Product placement, brand integration or embedded marketing, is according to Business Dictionary, “an advertising technique used by companies to subtly promote their products through a non-traditional advertising technique, usually through appearances in film, television, or other media.”
Product placement stands out as a marketing strategy because it is the most direct attempt to derive commercial benefit from “the context and environment within which the product is displayed or used”. The technique can be beneficial for viewers, since interruptive advertising removes them from the entertainment.
In April 2006, Broadcasting & Cable reported, “Two thirds of advertisers employ ‘branded entertainment’—product placement, brand integration—with the vast majority of that (80%) in commercial TV programming.” It said, “Reasons for using in-show plugs varied from ‘stronger emotional connection’ to better dovetailing with relevant content, to targeting a specific group.”

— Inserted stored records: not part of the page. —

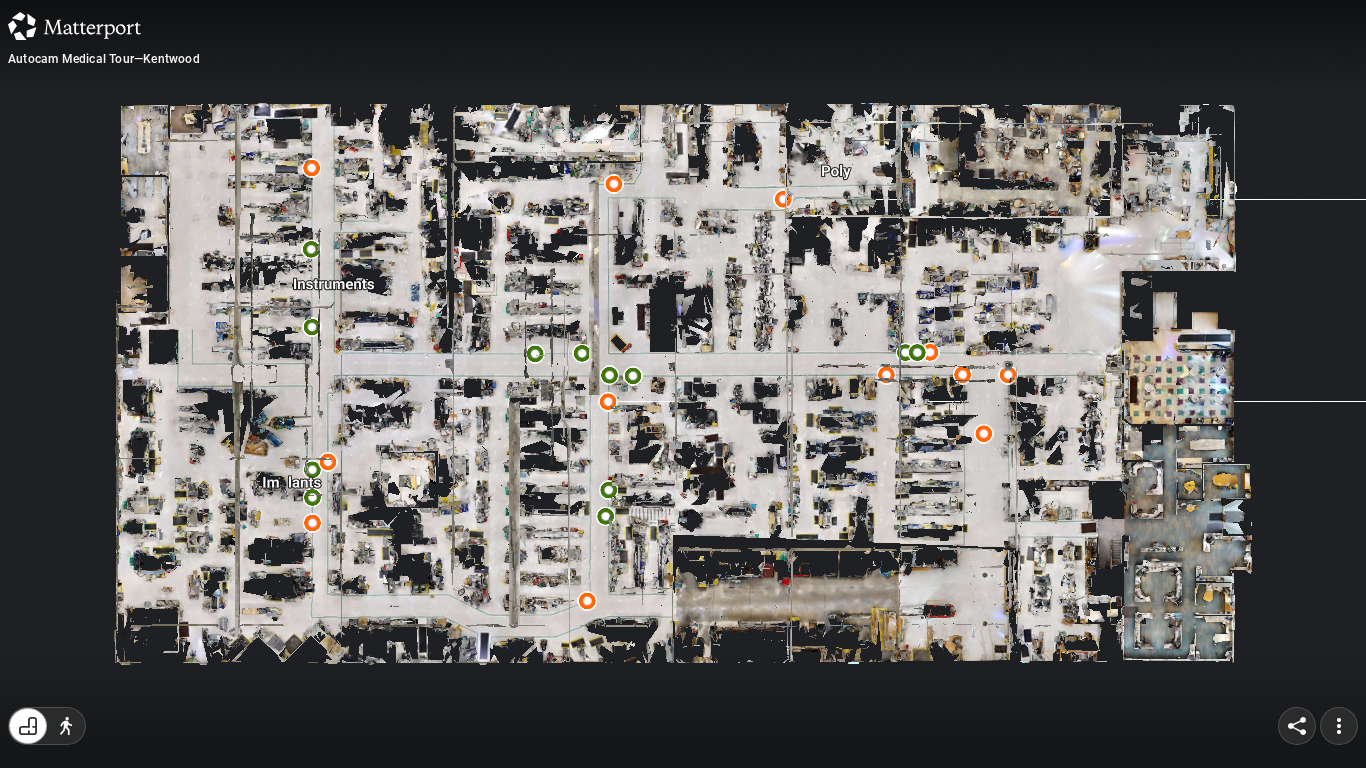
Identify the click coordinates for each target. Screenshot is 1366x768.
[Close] (927, 173)
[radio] (28, 726)
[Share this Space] (1297, 726)
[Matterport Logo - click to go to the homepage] (74, 26)
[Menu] (1339, 726)
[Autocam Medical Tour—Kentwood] (683, 384)
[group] (47, 726)
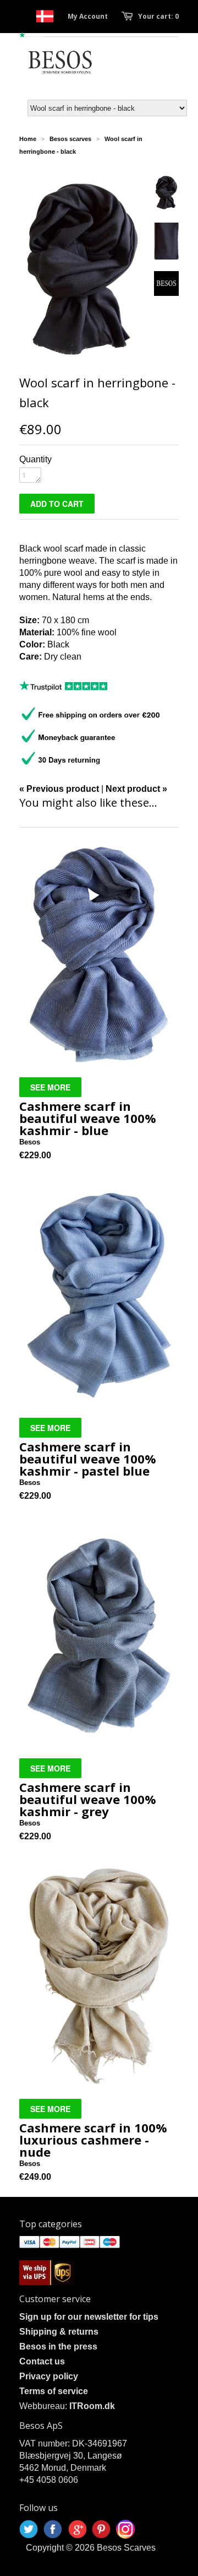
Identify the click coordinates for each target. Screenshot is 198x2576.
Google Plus (77, 2529)
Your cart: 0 (158, 16)
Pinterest (101, 2529)
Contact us (42, 2361)
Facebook (52, 2529)
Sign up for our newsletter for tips (88, 2316)
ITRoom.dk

According to PQ Media, a consulting firm that tracks alternative media spending, 2014 product placement expenditures were estimated at $10.58 billion, rising 13.6% year-over-year and global branded entertainment growth is now at $73.27 billion. The firm noted that brand marketers are seeking improved methods to engage younger audiences used to ad-skipping and on-demand media usage, and branded entertainment provides omnichannel possibilities to more effectively engage post-boomers, particularly Millennials and iGens. A major growth driver is the increasing use of digital video recorders (DVR), which enable viewers to skip advertisements that interrupt a show.